Authors: Rasooly, Reuven; Do, Paula; He, Xiaohua; Hernlem, Bradley - Brad

Submitted to: International Journal of Molecular Sciences
Publication Type: Peer Reviewed Journal
Publication Acceptance Date: 11/14/2023
Publication Date: 11/16/2023
Citation: Rasooly, R., Do, P.M., He, X., Hernlem, B.J. 2023. A sensitive cell-based assay for measuring low-level biological activity of a-amanitin. International Journal of Molecular Sciences. 24(22). Article e16402. https://doi.org/10.3390/ijms242216402.
DOI: https://doi.org/10.3390/ijms242216402

Interpretive Summary: Alpha-Amanitin is one of the main toxins responsible for poisoning and death of persons eating misidentified mushrooms. It has no smell or taste and works by stopping the victim’s body from making new proteins needed for life. Common tests for this toxin measure the amount of the chemical but do not measure whether the toxin is in an active, deadly form. We developed new methods to test for alpha-amanitin activity using living cells to measure its effect on new protein formation. We improved the method and made it simpler, finally using cells that make a glowing green protein. Cooking is not known to make poisonous mushrooms safe to eat but some people using chemical tests have found that heat can reduce the amount of alpha-amanitin. Using our activity method, we showed that the toxin was still active after heating for 16 h at 90°C or microwaving for 3 minutes. The importance of this work is in food safety and in food processing.

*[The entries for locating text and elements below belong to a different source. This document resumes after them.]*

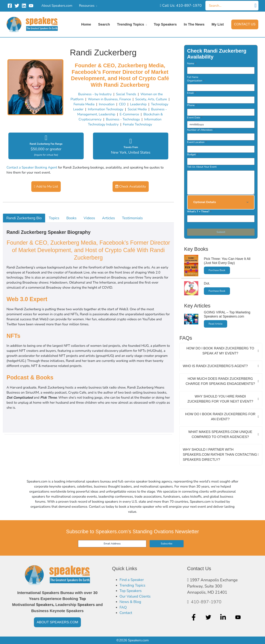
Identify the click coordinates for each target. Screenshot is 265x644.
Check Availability (131, 186)
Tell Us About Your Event (202, 167)
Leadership (138, 104)
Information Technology (105, 109)
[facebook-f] (194, 617)
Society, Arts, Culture (151, 99)
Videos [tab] (89, 218)
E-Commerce (129, 114)
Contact (126, 616)
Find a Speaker (133, 580)
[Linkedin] (24, 6)
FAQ (123, 610)
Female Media (84, 104)
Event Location (197, 142)
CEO (122, 104)
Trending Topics (134, 586)
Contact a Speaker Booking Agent (32, 168)
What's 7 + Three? (199, 212)
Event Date (195, 118)
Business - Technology (123, 119)
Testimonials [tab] (132, 218)
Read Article (216, 324)
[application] (96, 6)
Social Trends (126, 94)
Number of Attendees (201, 130)
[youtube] (239, 617)
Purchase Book (217, 270)
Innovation (106, 104)
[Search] (256, 6)
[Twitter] (17, 6)
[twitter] (209, 617)
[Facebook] (10, 6)
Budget (192, 154)
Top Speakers (131, 592)
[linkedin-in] (224, 617)
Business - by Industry (95, 94)
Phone (192, 105)
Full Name (193, 77)
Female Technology (137, 124)
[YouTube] (31, 6)
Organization (196, 80)
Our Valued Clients (136, 598)
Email (191, 93)
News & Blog (131, 604)
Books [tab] (71, 218)
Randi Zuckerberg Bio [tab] (24, 218)
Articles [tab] (108, 218)
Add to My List (46, 186)
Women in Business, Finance (109, 99)
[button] (245, 24)
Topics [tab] (54, 218)
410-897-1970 (206, 602)
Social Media (137, 109)
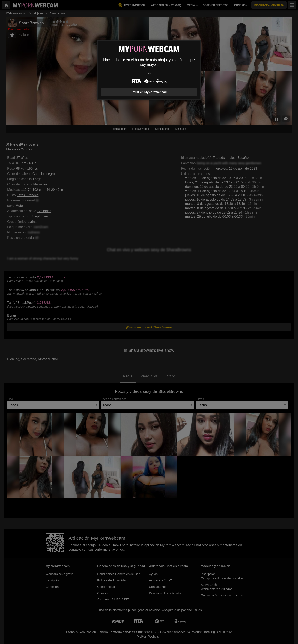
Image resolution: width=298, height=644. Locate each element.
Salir (149, 73)
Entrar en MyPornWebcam (149, 92)
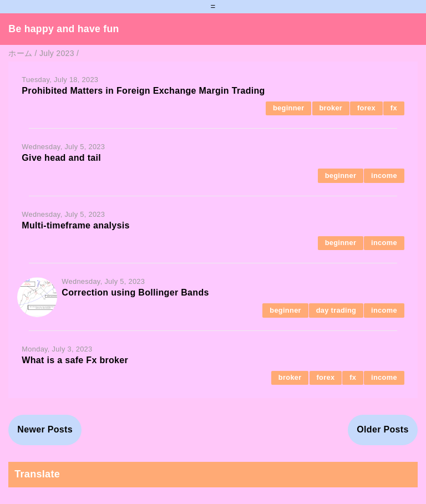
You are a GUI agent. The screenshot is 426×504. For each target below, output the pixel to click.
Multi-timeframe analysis (75, 225)
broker (331, 108)
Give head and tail (61, 157)
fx (394, 108)
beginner (288, 108)
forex (366, 108)
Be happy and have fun (63, 29)
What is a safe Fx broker (75, 360)
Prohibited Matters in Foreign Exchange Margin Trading (143, 90)
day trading (336, 310)
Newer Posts (45, 429)
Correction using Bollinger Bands (135, 292)
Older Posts (382, 429)
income (384, 175)
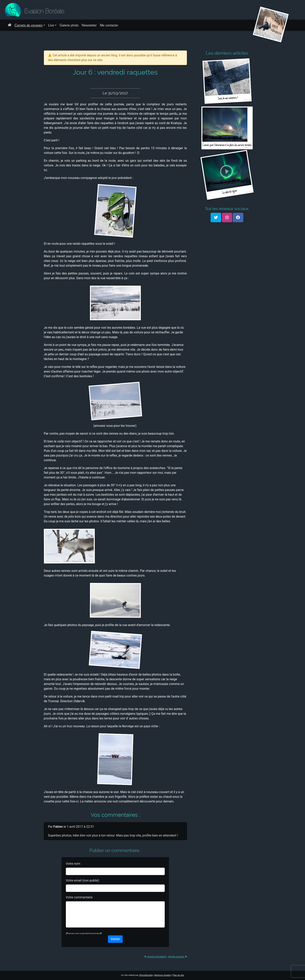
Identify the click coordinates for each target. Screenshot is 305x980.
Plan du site (178, 975)
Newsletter (89, 25)
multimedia (146, 975)
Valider (115, 939)
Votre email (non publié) (82, 880)
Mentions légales (163, 975)
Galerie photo (69, 25)
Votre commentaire (79, 897)
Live (51, 25)
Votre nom (73, 864)
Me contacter (109, 25)
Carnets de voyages (29, 25)
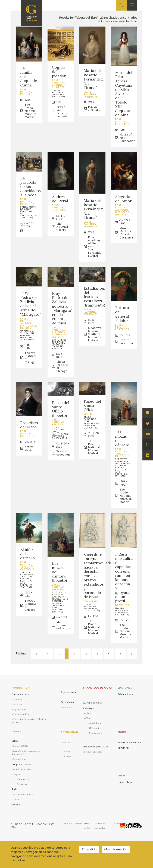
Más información (116, 850)
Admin (117, 824)
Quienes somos (20, 694)
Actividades (67, 702)
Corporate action (22, 764)
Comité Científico (21, 714)
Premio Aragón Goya (96, 746)
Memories (67, 707)
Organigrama (19, 709)
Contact (16, 804)
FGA (68, 751)
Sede (14, 789)
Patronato (17, 704)
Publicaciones (125, 694)
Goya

Technical Abstract: Alpha-Amanitin is one of the primary toxins in poisonous mushrooms. Being odorless and tasteless, it is an important cause of death from consumption of misidentified mushrooms. The toxin functions by inhibiting RNA polymerase II, preventing protein synthesis. Amanitins are traditionally characterized by their thermal stability but recent works by researchers using chemical detection methods such as HPLC have reported degradation of alpha-amanitin during cooking and boiling. However, this chromatography detection method provides no information on the biological activity of the toxin. We harnessed alpha-amanitin’s inhibition effect on RNA polymerase II and developed new cell-based assays to measure alpha-amanitin activity; initially using MTT-formazan cell viability assay. To increase the sensitivity of detection by 100 times we turned to quantitative PCR and examined inhibition of viral replication. We made this activity assay easier to perform by generating an adenovirus that expressed GFP in transduced cells. After treatments with alpha-amanitin, GFP fluorescence emission inhibition was quantified. Using this activity assay, we found that heating alpha-amanitin in aqueous solution at 90°C for 16 h or microwave treatment for 3 minutes did not reduce alpha-amanitin biological activity when tested in HEK cells, but slight reduction was observed when tested in Vero cells.